■ Extracted information
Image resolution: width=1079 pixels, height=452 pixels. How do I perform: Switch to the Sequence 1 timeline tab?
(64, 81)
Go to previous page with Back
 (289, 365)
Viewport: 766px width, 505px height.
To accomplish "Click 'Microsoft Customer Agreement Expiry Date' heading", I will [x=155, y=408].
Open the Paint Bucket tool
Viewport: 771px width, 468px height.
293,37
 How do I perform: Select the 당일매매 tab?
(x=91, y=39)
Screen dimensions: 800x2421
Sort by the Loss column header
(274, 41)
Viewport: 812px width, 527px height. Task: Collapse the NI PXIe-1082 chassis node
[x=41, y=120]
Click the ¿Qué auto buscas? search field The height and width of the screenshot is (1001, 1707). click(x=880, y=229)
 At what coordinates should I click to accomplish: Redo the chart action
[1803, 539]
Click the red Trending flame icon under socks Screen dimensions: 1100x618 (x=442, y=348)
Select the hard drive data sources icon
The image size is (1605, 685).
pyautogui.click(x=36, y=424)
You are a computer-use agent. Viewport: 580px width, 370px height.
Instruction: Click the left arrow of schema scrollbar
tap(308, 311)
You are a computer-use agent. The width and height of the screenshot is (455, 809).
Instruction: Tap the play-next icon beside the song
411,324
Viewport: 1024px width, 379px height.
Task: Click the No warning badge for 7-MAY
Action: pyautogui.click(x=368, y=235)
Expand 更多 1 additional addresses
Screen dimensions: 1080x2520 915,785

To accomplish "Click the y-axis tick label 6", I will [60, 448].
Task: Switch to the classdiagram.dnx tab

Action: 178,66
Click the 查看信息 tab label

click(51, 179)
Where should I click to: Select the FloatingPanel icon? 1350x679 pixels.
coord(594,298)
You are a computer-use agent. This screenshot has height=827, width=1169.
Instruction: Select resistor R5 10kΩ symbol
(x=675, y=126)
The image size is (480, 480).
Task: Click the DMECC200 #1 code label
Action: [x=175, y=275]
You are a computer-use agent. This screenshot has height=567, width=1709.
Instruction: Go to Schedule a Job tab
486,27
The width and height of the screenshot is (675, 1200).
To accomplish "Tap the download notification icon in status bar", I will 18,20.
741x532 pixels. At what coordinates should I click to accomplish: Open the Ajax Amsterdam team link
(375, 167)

■ Exercise aim
Write out every line of the data again, exactly as it reads.

■ Result of the exercise
Image resolution: width=1079 pixels, height=452 pixels. How do I perform: Switch to the Sequence 1 timeline tab?
(64, 81)
Go to previous page with Back
 (289, 365)
Viewport: 766px width, 505px height.
To accomplish "Click 'Microsoft Customer Agreement Expiry Date' heading", I will [x=155, y=408].
Open the Paint Bucket tool
Viewport: 771px width, 468px height.
293,37
 How do I perform: Select the 당일매매 tab?
(x=91, y=39)
Screen dimensions: 800x2421
Sort by the Loss column header
(274, 41)
Viewport: 812px width, 527px height. Task: Collapse the NI PXIe-1082 chassis node
[x=41, y=120]
Click the ¿Qué auto buscas? search field The height and width of the screenshot is (1001, 1707). click(x=880, y=229)
 At what coordinates should I click to accomplish: Redo the chart action
[1803, 539]
Click the red Trending flame icon under socks Screen dimensions: 1100x618 (x=442, y=348)
Select the hard drive data sources icon
The image size is (1605, 685).
pyautogui.click(x=36, y=424)
You are a computer-use agent. Viewport: 580px width, 370px height.
Instruction: Click the left arrow of schema scrollbar
tap(308, 311)
You are a computer-use agent. The width and height of the screenshot is (455, 809).
Instruction: Tap the play-next icon beside the song
411,324
Viewport: 1024px width, 379px height.
Task: Click the No warning badge for 7-MAY
Action: pyautogui.click(x=368, y=235)
Expand 更多 1 additional addresses
Screen dimensions: 1080x2520 915,785

To accomplish "Click the y-axis tick label 6", I will [60, 448].
Task: Switch to the classdiagram.dnx tab

Action: 178,66
Click the 查看信息 tab label

click(51, 179)
Where should I click to: Select the FloatingPanel icon? 1350x679 pixels.
coord(594,298)
You are a computer-use agent. This screenshot has height=827, width=1169.
Instruction: Select resistor R5 10kΩ symbol
(x=675, y=126)
The image size is (480, 480).
Task: Click the DMECC200 #1 code label
Action: [x=175, y=275]
You are a computer-use agent. This screenshot has height=567, width=1709.
Instruction: Go to Schedule a Job tab
486,27
The width and height of the screenshot is (675, 1200).
To accomplish "Tap the download notification icon in status bar", I will 18,20.
741x532 pixels. At what coordinates should I click to accomplish: Open the Ajax Amsterdam team link
(375, 167)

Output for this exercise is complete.